-- Assignment --
Scan the records for the string "taskbar" and copy every line that holds it.

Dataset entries
┄┄┄┄┄┄
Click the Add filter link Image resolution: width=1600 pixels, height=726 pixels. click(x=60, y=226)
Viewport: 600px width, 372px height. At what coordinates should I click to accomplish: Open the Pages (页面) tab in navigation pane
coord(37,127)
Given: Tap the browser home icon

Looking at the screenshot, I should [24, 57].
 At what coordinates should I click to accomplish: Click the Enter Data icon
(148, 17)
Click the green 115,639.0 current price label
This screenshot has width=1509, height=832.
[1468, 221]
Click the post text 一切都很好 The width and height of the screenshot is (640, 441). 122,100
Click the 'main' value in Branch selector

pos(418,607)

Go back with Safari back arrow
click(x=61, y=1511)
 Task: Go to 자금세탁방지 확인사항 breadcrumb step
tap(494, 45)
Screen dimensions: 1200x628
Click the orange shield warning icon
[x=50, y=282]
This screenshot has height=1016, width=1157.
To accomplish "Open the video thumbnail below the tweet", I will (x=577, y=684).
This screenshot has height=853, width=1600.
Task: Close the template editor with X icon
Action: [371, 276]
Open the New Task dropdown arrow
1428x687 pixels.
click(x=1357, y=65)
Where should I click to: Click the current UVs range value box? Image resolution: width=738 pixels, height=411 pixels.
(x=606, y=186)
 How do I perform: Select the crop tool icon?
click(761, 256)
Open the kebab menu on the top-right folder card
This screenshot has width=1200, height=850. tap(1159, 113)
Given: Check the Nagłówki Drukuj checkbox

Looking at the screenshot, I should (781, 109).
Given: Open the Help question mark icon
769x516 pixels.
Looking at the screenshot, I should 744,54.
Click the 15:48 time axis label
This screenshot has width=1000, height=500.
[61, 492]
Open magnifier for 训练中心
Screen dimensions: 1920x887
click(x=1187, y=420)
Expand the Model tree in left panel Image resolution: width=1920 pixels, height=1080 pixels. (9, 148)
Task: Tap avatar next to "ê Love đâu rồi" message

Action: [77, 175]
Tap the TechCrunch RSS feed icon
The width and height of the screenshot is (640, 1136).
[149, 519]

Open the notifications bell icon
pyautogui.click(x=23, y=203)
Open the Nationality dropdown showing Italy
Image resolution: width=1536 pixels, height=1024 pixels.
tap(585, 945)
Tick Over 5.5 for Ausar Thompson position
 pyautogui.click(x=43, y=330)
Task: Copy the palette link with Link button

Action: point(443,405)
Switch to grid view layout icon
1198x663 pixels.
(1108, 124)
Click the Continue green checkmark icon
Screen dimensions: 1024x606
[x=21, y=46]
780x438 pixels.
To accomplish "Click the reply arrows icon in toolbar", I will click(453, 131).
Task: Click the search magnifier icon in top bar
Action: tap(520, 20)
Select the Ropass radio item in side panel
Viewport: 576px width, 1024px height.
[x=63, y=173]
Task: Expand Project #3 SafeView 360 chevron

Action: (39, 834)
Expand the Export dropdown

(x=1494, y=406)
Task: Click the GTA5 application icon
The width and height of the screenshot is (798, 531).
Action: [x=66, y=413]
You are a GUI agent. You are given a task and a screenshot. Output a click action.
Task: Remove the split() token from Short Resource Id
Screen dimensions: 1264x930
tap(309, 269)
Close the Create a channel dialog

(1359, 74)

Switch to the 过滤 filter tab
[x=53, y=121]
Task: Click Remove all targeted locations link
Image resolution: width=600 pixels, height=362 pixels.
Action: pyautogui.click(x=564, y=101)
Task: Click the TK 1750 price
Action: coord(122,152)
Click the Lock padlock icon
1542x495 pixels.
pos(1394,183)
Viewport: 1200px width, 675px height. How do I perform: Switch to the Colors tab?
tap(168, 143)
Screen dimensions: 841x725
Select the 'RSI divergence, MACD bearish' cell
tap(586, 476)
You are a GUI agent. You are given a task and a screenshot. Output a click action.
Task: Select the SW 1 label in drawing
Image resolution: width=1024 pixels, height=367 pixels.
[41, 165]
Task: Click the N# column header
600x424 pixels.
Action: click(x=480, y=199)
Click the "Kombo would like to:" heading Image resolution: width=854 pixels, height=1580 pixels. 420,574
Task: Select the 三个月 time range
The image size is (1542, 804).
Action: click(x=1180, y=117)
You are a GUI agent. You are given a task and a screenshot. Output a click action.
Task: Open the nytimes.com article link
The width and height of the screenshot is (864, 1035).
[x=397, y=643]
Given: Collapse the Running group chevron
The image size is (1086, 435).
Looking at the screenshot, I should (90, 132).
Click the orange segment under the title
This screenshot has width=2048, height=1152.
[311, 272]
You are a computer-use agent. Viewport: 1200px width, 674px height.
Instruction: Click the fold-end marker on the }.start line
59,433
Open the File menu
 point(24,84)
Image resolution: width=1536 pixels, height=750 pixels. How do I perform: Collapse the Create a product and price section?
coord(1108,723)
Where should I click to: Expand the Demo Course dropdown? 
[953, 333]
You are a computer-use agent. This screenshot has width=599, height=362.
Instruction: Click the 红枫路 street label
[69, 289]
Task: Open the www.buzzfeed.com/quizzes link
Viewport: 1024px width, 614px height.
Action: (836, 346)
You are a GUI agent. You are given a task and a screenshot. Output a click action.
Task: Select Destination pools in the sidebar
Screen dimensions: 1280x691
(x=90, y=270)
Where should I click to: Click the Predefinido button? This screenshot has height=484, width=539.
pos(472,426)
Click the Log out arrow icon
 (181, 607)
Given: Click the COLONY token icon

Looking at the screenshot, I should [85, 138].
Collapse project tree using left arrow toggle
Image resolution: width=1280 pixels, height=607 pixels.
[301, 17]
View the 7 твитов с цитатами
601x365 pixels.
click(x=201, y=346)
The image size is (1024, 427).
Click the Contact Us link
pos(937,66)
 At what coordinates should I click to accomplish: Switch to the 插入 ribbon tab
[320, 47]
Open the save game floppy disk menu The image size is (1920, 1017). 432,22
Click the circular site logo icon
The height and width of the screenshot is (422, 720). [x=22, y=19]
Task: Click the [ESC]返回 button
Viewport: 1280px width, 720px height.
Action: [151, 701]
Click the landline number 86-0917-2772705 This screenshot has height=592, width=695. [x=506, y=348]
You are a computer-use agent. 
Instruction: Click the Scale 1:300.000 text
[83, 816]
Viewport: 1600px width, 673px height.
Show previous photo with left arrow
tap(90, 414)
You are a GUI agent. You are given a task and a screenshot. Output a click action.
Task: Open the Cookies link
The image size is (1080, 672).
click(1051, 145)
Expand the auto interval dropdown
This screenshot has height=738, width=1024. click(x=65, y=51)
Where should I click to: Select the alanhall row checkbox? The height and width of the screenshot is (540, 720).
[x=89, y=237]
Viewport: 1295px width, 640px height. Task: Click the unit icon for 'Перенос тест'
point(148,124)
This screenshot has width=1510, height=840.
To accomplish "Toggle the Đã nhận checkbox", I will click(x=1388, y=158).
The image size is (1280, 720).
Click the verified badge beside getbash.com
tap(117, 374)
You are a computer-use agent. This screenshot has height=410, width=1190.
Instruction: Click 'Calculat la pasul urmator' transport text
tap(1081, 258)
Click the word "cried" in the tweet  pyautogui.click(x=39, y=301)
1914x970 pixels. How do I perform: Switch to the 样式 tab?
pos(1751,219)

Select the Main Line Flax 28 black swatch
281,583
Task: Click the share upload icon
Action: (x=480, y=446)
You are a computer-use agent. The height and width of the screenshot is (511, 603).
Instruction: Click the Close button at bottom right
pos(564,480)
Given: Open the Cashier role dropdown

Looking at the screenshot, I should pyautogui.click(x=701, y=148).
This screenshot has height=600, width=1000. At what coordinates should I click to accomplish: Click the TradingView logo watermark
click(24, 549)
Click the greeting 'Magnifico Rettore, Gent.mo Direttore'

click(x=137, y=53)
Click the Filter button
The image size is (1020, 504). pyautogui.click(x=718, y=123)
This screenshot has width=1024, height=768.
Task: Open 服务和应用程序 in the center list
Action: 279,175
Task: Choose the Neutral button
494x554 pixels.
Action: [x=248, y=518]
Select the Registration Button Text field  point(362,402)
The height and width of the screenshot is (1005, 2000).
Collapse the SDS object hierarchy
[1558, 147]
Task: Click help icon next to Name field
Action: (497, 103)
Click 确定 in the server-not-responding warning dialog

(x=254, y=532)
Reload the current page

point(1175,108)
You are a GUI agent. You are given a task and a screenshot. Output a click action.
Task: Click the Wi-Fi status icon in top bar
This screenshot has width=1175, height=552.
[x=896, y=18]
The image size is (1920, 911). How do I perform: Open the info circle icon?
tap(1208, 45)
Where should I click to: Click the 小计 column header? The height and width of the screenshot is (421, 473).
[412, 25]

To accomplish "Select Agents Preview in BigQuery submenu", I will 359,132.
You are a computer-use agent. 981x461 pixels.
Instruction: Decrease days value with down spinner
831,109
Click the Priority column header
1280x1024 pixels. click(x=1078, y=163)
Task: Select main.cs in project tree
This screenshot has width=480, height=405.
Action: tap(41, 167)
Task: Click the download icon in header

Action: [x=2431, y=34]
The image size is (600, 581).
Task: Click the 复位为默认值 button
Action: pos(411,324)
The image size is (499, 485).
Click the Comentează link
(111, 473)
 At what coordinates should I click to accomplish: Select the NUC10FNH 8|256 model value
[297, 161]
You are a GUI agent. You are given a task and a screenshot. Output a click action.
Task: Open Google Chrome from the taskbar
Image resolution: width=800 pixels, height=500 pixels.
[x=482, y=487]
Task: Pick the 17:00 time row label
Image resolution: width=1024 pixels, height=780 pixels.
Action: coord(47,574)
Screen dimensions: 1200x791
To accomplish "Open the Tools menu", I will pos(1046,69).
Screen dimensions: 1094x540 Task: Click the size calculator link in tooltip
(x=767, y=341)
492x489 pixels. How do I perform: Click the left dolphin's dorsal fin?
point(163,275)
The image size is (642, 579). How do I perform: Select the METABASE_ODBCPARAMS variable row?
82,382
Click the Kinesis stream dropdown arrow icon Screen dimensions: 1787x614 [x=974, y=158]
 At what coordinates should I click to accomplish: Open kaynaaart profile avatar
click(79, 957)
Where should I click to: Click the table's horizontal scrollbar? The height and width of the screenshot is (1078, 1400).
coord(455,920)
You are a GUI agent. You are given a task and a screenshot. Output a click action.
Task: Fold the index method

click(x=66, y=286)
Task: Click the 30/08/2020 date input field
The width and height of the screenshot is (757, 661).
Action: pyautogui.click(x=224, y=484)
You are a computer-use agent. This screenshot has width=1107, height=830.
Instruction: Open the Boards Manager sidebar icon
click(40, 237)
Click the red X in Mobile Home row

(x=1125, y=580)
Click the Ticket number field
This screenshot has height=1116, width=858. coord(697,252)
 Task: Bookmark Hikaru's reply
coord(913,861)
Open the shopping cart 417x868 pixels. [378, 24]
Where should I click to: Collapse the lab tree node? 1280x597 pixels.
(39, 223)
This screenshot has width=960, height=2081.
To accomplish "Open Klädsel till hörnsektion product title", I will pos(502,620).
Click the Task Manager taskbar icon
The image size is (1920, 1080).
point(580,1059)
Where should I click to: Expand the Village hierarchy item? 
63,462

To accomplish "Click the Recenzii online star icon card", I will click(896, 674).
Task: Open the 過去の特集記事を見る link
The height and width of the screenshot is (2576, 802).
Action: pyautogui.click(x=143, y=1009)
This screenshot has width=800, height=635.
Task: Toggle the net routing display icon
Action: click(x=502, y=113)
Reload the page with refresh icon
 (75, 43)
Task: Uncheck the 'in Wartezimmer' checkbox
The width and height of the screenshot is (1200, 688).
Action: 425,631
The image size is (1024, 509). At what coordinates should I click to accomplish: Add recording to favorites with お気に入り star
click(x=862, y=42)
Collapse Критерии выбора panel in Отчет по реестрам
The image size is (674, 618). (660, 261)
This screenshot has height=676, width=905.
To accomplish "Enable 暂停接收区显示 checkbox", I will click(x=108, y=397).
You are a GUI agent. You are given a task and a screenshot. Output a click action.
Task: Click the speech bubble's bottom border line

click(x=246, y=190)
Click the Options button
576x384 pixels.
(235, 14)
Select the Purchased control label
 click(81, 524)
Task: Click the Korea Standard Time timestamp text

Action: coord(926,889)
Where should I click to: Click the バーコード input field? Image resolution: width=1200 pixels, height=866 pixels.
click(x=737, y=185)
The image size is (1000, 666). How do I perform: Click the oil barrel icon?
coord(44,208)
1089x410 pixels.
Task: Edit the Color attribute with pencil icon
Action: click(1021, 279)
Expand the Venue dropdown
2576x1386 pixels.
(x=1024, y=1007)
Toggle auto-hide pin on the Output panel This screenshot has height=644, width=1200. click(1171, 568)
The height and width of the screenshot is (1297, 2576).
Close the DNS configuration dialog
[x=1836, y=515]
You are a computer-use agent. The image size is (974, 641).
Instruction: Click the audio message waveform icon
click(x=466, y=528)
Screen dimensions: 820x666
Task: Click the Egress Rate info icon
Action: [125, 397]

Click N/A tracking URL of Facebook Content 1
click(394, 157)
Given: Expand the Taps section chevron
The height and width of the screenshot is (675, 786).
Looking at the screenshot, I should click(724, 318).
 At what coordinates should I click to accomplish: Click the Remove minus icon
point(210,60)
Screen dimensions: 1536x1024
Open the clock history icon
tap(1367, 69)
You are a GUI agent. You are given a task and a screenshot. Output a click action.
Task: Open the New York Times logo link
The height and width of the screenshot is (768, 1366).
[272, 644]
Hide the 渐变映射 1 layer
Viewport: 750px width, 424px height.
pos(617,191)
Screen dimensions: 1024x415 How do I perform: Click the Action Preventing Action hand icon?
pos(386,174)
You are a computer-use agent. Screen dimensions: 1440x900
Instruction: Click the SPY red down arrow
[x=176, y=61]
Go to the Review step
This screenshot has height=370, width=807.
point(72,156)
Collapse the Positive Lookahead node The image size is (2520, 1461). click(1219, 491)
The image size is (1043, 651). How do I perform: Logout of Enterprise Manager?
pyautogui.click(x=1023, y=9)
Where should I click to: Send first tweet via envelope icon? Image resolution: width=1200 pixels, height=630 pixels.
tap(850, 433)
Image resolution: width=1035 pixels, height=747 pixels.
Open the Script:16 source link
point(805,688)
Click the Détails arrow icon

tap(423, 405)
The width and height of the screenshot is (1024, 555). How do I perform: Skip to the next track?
┄┄┄┄┄┄
-- Written response --
Task: Open Google Chrome from the taskbar
Click the Task Manager taskbar icon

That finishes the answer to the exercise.